History: P.A. 00-208 effective July 1, 2000; P.A. 01-2 amended Subdiv. (9) to make a technical change, effective March 30, 2001; P.A. 14-155 added new Subdiv. (5) defining “importer”, redesignated existing Subdiv. (5) as Subdiv. (6), added new Subdiv. (7) defining “Nonparticipating Manufacturer Adjustment Settlement Agreement”, redesignated existing Subdivs. (6) to (10) as Subdivs. (8) to (12) and redefined “units sold” in redesignated Subdiv. (12), effective January 1, 2015.

Sec. 4-28i. Regulation of certain cigarette manufacturers under tobacco settlement agreements: Escrow funds. (a)(1) Any tobacco product manufacturer selling cigarettes to consumers within this state, whether directly or through a distributor, dealer or similar intermediary or intermediaries, after July 1, 2000, shall (A) become a participating manufacturer, as the term is defined in section II(jj) of the Master Settlement Agreement, and generally perform its financial obligations under the Master Settlement Agreement; or (B) place into a qualified escrow fund not later than April fifteenth of the year following the year in question the following amounts, as adjusted for inflation: For calendar year 2000, $.0104712 per unit sold after July 1, 2000; for each of calendar years 2001 and 2002, $.0136125 per unit sold; for each of calendar years 2003 through 2006, $.0167539 per unit sold; for calendar year 2007 and for each calendar year thereafter, $.0188482 per unit sold.

(2) For calendar years ending on or before December 31, 2014, a tobacco product manufacturer electing to place funds into escrow shall place the amount required pursuant to subparagraph (B) of subdivision (1) of this subsection into a qualified escrow fund on an annual basis not later than April fifteenth of the year following the year in which the sales covered by such deposit are made.

(3) For calendar years commencing on and after January 1, 2015, a tobacco product manufacturer electing to place funds into escrow shall place an amount required pursuant to subparagraph (B) of subdivision (1) of this subsection, into a qualified escrow fund on a quarterly basis not later than thirty days after the end of the quarter in which the sales covered by such deposit are made.

(b) A tobacco product manufacturer that places funds into escrow pursuant to subsection (a) of this section shall receive the interest, or other appreciation on such funds, as earned.

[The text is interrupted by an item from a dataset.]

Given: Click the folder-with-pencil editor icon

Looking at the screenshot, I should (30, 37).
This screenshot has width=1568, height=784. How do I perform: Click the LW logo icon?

Such funds shall be released from escrow only (1) to pay a judgment or settlement on any released claim brought against such tobacco product manufacturer by the state or any releasing party located or residing in the state. Funds shall be released from escrow under this subdivision in the order in which the funds were placed into escrow and only to the extent and at such time as is necessary to make payments required under such judgment or settlement; (2) to the extent that a tobacco product manufacturer establishes that the amount it was required to place into escrow on account of units sold in this state in a particular year was greater than the Master Settlement Agreement payments, as determined pursuant to section IX(i) of said agreement including after final determinations of all adjustments, that such manufacturer would have been required to make on account of such units sold had it been a participating manufacturer, the excess shall be released from escrow and revert back to such tobacco product manufacturer; or (3) to the extent not released from escrow under subdivision (1) or (2) of this subsection, funds shall be released from escrow and revert back to such tobacco product manufacturer twenty-five years after the date on which such funds were placed into escrow.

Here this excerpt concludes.